Oleh: Dr, Mohammad Nasih, M.Si.

Pengasuh Pesantren-Sekolah Alam Planet NUFO Mlagen Rembang, Guru Utama di Rumah Perkaderan-Tahfidh al-Qur’an Monasmuda Institute Semarang, Pengajar di FISIP UMJ

Islam adalah agama yang sangat rasional dan sekaligus juga realistis. Al-Qur’an yang menjadi sumber utama Islam, berisi tentang ketetapan, informasi, dan konfirmasi yang jika ketiganya dipahami secara ilmiah, bahkan akan mengantarkan kepada kekaguman yang akan menambah iman bahwa al-Qur’an memang benar-benar berasal dari Allah Swt.. Tak mungkin berasal dari Nabi Muhammad saw. dengan bantuan siapa pun makhluk di dunia ini. Nabi Muhammad tidak kurang dan tidak lebih hanyalah penyampai pesan dari Allah Swt.. Sebab, tak mungkin isi al-Qur’an yang sebagiannya membicarakan sesuatu yang ghaib bisa diketahui oleh manusia yang bukan berderajat nabi atau rasul.

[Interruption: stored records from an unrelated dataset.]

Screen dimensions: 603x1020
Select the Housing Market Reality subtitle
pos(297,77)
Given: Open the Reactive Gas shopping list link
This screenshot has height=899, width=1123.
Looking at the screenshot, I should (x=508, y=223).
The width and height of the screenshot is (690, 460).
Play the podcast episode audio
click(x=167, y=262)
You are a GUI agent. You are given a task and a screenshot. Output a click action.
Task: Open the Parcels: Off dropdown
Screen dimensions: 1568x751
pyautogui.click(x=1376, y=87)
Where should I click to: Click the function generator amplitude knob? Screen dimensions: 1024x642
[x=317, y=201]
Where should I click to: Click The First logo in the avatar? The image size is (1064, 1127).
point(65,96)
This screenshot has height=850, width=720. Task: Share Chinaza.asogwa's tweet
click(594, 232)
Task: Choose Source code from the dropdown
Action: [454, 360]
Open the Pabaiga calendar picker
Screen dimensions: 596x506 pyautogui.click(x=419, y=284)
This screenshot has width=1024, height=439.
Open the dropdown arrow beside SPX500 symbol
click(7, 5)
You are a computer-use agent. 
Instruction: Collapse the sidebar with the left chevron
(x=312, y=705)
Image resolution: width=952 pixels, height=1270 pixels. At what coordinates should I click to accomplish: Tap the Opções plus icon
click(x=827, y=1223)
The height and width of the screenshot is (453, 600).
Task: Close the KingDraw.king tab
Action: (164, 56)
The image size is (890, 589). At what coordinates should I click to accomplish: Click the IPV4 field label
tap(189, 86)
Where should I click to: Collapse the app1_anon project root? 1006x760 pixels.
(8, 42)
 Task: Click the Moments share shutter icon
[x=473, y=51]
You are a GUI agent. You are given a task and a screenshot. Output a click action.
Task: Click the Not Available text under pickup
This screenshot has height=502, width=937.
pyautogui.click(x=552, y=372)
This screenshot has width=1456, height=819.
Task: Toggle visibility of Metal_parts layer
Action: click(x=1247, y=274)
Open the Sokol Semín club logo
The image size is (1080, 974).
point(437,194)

Nabi Muhammad sebagai pelaku pertama dan utama ajaran di dalam al-Qur’an menjadi uswah hasanah. Beliau memberikan teladan terbaik untuk kehidupan yang realistis, sehingga bisa dijalankan dengan mudah oleh seluruh umatnya. Islam menjadi penyempurna ajaran-ajaran yang telah disampaikan oleh para rasul sebelum Nabi Muhammad dengan cara:

Pertama, menghapus yang terlalu memberatkan dan berpotensi besar membuat kebanyakan orang tidak mampu melakukannya. Puasa misalnya, yang oleh umat sebelumnya dan di masa awal pewajibannya, harus dijalankan dalam waktu nyaris 24 jam, kemudian diubah hanya dalam belasan jam saja. Sebelumnya, malam hari pun mereka puasa. Setelah berbuka dan (ter)tidur, mulai dari waktu itulah puasa dimulai, dan baru boleh berbuka pada waktu yang sama pada hari berikutnya. Faktanya, puasa ini telah menyebabkan banyak orang, baik kalangan awam maupun kalangan elit sahabat mengalami kegagalan. Karena itulah Allah kemudian memberikan keringanan dan menghilangkan kesukaran dengan cara menaskh al-Baqarah: 183-184 dan menggantinya dengan al-Baqarah: 185-86 dan 187.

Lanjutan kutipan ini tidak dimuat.